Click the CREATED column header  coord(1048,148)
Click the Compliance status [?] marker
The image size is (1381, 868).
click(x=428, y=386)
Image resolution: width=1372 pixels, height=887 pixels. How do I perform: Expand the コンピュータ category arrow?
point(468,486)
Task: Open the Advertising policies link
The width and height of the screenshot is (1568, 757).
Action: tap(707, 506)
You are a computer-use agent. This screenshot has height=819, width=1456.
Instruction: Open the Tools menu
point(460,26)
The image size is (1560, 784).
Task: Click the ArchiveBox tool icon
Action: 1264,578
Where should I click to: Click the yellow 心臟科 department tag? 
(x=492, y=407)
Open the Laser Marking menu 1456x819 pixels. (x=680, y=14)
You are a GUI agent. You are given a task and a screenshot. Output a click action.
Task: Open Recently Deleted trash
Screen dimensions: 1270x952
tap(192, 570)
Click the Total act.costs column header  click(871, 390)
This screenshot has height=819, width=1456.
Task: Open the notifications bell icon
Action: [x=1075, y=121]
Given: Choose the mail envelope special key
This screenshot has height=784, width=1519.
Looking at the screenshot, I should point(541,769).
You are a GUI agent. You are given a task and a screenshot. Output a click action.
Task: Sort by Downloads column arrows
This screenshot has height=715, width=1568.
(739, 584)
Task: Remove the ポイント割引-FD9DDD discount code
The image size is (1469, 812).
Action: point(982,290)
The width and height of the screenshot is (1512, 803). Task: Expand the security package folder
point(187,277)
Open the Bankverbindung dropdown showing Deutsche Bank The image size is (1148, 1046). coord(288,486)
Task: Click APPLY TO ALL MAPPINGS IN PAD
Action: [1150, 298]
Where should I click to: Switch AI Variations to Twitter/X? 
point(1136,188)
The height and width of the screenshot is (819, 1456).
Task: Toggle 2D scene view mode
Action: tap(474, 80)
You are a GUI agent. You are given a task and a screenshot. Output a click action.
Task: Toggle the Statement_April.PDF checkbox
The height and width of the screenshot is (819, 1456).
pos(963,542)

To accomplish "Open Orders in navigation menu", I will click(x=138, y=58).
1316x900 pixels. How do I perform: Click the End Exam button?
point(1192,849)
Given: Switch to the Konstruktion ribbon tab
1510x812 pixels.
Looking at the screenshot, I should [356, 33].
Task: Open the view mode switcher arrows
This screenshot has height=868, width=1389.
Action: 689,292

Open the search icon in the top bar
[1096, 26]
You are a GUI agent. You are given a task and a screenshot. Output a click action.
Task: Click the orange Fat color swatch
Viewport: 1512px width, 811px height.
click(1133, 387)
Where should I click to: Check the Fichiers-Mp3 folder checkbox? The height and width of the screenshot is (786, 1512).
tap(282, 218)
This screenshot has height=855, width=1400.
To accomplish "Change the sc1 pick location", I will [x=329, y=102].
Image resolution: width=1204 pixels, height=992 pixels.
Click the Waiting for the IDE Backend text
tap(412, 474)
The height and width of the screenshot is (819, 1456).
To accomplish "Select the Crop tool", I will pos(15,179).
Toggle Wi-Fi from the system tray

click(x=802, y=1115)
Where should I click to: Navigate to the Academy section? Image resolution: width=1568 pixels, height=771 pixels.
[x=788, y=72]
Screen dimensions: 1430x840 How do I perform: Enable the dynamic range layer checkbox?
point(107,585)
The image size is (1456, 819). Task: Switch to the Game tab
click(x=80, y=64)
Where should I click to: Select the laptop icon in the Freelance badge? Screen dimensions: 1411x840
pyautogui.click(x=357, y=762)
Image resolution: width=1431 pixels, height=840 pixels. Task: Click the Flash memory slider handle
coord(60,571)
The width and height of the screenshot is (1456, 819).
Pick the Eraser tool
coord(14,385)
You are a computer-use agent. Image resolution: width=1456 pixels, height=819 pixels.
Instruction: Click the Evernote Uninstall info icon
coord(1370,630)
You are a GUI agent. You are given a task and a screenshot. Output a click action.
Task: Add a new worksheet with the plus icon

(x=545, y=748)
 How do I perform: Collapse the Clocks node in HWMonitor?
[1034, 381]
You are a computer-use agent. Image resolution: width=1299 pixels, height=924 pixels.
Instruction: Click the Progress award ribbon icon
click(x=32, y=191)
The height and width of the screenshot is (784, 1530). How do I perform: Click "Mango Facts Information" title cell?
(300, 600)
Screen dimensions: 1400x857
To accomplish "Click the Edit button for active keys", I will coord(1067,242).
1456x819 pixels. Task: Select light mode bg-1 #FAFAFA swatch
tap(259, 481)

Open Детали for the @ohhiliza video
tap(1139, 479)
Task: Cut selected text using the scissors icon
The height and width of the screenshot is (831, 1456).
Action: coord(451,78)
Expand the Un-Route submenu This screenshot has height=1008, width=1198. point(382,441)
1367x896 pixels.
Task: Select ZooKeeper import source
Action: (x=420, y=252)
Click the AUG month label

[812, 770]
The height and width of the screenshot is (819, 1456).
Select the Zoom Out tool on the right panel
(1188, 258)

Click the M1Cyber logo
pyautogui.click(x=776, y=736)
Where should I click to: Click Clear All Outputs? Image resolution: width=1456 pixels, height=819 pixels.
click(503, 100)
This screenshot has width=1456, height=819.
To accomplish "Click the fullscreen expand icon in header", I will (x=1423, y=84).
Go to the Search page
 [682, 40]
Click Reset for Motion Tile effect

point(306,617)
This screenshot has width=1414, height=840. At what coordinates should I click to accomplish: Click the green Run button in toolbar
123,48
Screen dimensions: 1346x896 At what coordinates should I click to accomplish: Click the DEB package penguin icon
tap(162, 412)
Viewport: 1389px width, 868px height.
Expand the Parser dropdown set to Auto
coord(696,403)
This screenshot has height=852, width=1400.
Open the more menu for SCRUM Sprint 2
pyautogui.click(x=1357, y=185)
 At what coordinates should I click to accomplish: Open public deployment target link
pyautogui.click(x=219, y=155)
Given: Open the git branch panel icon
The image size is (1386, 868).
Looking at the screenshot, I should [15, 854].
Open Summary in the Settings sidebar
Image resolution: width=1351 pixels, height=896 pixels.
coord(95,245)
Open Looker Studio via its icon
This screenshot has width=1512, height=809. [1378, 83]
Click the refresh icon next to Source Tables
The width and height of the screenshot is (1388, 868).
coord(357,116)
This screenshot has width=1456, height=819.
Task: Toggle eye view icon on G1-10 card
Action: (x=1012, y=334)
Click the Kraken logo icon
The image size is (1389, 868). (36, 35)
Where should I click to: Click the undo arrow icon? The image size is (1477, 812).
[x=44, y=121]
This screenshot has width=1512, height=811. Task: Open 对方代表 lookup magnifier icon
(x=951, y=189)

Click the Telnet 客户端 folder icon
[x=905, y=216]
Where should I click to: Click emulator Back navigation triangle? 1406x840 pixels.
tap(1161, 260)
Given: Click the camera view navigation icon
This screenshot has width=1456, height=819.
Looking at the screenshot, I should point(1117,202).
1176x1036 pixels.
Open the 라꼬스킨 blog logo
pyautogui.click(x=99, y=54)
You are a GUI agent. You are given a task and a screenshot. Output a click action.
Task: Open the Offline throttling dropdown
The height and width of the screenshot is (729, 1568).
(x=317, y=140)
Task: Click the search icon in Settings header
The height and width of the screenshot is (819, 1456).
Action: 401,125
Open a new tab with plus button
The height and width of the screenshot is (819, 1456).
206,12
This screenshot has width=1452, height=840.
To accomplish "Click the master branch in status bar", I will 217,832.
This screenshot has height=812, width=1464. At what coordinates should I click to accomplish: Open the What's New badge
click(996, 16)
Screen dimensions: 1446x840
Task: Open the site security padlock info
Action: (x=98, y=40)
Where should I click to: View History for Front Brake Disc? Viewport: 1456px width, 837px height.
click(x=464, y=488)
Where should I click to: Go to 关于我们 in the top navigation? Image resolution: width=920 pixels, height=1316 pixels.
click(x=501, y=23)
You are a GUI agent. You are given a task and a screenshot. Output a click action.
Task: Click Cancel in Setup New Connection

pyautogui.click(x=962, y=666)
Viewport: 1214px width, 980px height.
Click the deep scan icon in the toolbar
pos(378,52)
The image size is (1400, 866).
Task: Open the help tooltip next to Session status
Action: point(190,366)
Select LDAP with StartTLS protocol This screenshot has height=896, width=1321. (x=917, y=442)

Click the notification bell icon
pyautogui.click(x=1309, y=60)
────────────────────
§ **The task**
Find where the line with "Open the 라꼬스킨 blog logo" sits in the material above, then copy exactly from it through the line with "This screenshot has width=1452, height=840.". Add no other line.

§ **Finished task**
Open the 라꼬스킨 blog logo
pyautogui.click(x=99, y=54)
You are a GUI agent. You are given a task and a screenshot. Output a click action.
Task: Open the Offline throttling dropdown
The height and width of the screenshot is (729, 1568).
(x=317, y=140)
Task: Click the search icon in Settings header
The height and width of the screenshot is (819, 1456).
Action: 401,125
Open a new tab with plus button
The height and width of the screenshot is (819, 1456).
206,12
This screenshot has width=1452, height=840.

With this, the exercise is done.